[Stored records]

========================================

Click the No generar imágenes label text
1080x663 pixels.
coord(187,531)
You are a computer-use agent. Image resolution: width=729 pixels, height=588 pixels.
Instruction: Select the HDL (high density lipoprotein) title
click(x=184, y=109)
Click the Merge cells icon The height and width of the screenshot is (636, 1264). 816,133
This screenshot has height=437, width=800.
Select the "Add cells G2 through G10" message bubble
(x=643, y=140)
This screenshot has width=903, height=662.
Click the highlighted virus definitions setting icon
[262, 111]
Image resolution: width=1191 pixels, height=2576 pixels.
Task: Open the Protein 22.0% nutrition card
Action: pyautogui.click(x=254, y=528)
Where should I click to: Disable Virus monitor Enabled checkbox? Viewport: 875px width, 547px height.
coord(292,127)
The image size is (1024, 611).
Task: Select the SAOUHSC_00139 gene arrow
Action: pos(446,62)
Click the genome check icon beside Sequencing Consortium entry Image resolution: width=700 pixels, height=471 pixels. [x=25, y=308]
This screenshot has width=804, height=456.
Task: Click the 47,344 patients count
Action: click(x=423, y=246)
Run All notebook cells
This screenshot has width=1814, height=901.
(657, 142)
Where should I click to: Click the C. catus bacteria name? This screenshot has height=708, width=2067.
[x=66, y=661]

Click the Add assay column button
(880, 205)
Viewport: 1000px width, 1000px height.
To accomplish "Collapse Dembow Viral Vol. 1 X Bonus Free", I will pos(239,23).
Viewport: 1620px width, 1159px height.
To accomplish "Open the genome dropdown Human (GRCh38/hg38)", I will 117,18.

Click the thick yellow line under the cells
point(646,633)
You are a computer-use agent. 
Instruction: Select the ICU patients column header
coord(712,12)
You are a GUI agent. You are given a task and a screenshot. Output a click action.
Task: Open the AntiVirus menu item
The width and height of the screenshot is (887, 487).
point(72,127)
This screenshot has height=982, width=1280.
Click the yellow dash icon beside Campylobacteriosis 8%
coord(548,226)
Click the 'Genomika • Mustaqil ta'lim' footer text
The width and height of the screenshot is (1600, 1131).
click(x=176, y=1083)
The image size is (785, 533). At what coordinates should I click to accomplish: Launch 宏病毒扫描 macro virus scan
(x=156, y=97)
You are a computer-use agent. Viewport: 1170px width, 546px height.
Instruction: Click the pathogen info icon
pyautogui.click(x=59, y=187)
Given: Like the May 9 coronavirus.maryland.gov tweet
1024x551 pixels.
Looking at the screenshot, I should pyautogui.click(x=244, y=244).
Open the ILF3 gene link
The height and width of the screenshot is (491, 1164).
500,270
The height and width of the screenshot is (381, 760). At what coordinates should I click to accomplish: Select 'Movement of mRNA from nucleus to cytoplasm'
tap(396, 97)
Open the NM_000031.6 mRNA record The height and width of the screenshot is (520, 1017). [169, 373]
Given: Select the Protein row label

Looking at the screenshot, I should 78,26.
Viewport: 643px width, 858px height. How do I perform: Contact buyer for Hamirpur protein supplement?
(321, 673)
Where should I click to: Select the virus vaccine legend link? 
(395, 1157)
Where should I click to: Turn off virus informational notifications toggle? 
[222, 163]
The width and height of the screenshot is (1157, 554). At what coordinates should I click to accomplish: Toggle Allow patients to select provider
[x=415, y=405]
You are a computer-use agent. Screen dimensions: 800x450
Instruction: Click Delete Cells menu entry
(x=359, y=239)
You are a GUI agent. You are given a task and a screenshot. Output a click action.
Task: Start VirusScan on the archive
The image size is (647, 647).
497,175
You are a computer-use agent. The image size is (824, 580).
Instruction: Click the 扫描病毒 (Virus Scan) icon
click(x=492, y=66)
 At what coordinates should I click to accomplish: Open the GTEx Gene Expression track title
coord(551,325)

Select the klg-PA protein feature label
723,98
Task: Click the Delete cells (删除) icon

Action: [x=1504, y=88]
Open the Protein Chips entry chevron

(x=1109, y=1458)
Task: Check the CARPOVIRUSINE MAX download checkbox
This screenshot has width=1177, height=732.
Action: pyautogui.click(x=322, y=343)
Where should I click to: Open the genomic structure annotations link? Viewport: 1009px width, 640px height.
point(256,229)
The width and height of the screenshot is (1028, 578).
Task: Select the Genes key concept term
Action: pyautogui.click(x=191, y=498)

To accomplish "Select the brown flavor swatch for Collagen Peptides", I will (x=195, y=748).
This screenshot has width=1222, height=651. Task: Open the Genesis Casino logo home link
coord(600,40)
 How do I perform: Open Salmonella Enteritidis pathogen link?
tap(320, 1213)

========================================

PROBLEM DETAILS>
Restate the records, all of them, precisely as written.

THE ANSWER>
Click the No generar imágenes label text
1080x663 pixels.
coord(187,531)
You are a computer-use agent. Image resolution: width=729 pixels, height=588 pixels.
Instruction: Select the HDL (high density lipoprotein) title
click(x=184, y=109)
Click the Merge cells icon The height and width of the screenshot is (636, 1264). 816,133
This screenshot has height=437, width=800.
Select the "Add cells G2 through G10" message bubble
(x=643, y=140)
This screenshot has width=903, height=662.
Click the highlighted virus definitions setting icon
[262, 111]
Image resolution: width=1191 pixels, height=2576 pixels.
Task: Open the Protein 22.0% nutrition card
Action: pyautogui.click(x=254, y=528)
Where should I click to: Disable Virus monitor Enabled checkbox? Viewport: 875px width, 547px height.
coord(292,127)
The image size is (1024, 611).
Task: Select the SAOUHSC_00139 gene arrow
Action: pos(446,62)
Click the genome check icon beside Sequencing Consortium entry Image resolution: width=700 pixels, height=471 pixels. [x=25, y=308]
This screenshot has width=804, height=456.
Task: Click the 47,344 patients count
Action: click(x=423, y=246)
Run All notebook cells
This screenshot has width=1814, height=901.
(657, 142)
Where should I click to: Click the C. catus bacteria name? This screenshot has height=708, width=2067.
[x=66, y=661]

Click the Add assay column button
(880, 205)
Viewport: 1000px width, 1000px height.
To accomplish "Collapse Dembow Viral Vol. 1 X Bonus Free", I will pos(239,23).
Viewport: 1620px width, 1159px height.
To accomplish "Open the genome dropdown Human (GRCh38/hg38)", I will 117,18.

Click the thick yellow line under the cells
point(646,633)
You are a computer-use agent. 
Instruction: Select the ICU patients column header
coord(712,12)
You are a GUI agent. You are given a task and a screenshot. Output a click action.
Task: Open the AntiVirus menu item
The width and height of the screenshot is (887, 487).
point(72,127)
This screenshot has height=982, width=1280.
Click the yellow dash icon beside Campylobacteriosis 8%
coord(548,226)
Click the 'Genomika • Mustaqil ta'lim' footer text
The width and height of the screenshot is (1600, 1131).
click(x=176, y=1083)
The image size is (785, 533). At what coordinates should I click to accomplish: Launch 宏病毒扫描 macro virus scan
(x=156, y=97)
You are a computer-use agent. Viewport: 1170px width, 546px height.
Instruction: Click the pathogen info icon
pyautogui.click(x=59, y=187)
Given: Like the May 9 coronavirus.maryland.gov tweet
1024x551 pixels.
Looking at the screenshot, I should pyautogui.click(x=244, y=244).
Open the ILF3 gene link
The height and width of the screenshot is (491, 1164).
500,270
The height and width of the screenshot is (381, 760). At what coordinates should I click to accomplish: Select 'Movement of mRNA from nucleus to cytoplasm'
tap(396, 97)
Open the NM_000031.6 mRNA record The height and width of the screenshot is (520, 1017). [169, 373]
Given: Select the Protein row label

Looking at the screenshot, I should 78,26.
Viewport: 643px width, 858px height. How do I perform: Contact buyer for Hamirpur protein supplement?
(321, 673)
Where should I click to: Select the virus vaccine legend link? 
(395, 1157)
Where should I click to: Turn off virus informational notifications toggle? 
[222, 163]
The width and height of the screenshot is (1157, 554). At what coordinates should I click to accomplish: Toggle Allow patients to select provider
[x=415, y=405]
You are a computer-use agent. Screen dimensions: 800x450
Instruction: Click Delete Cells menu entry
(x=359, y=239)
You are a GUI agent. You are given a task and a screenshot. Output a click action.
Task: Start VirusScan on the archive
The image size is (647, 647).
497,175
You are a computer-use agent. The image size is (824, 580).
Instruction: Click the 扫描病毒 (Virus Scan) icon
click(x=492, y=66)
 At what coordinates should I click to accomplish: Open the GTEx Gene Expression track title
coord(551,325)

Select the klg-PA protein feature label
723,98
Task: Click the Delete cells (删除) icon

Action: [x=1504, y=88]
Open the Protein Chips entry chevron

(x=1109, y=1458)
Task: Check the CARPOVIRUSINE MAX download checkbox
This screenshot has width=1177, height=732.
Action: pyautogui.click(x=322, y=343)
Where should I click to: Open the genomic structure annotations link? Viewport: 1009px width, 640px height.
point(256,229)
The width and height of the screenshot is (1028, 578).
Task: Select the Genes key concept term
Action: pyautogui.click(x=191, y=498)

To accomplish "Select the brown flavor swatch for Collagen Peptides", I will (x=195, y=748).
This screenshot has width=1222, height=651. Task: Open the Genesis Casino logo home link
coord(600,40)
 How do I perform: Open Salmonella Enteritidis pathogen link?
tap(320, 1213)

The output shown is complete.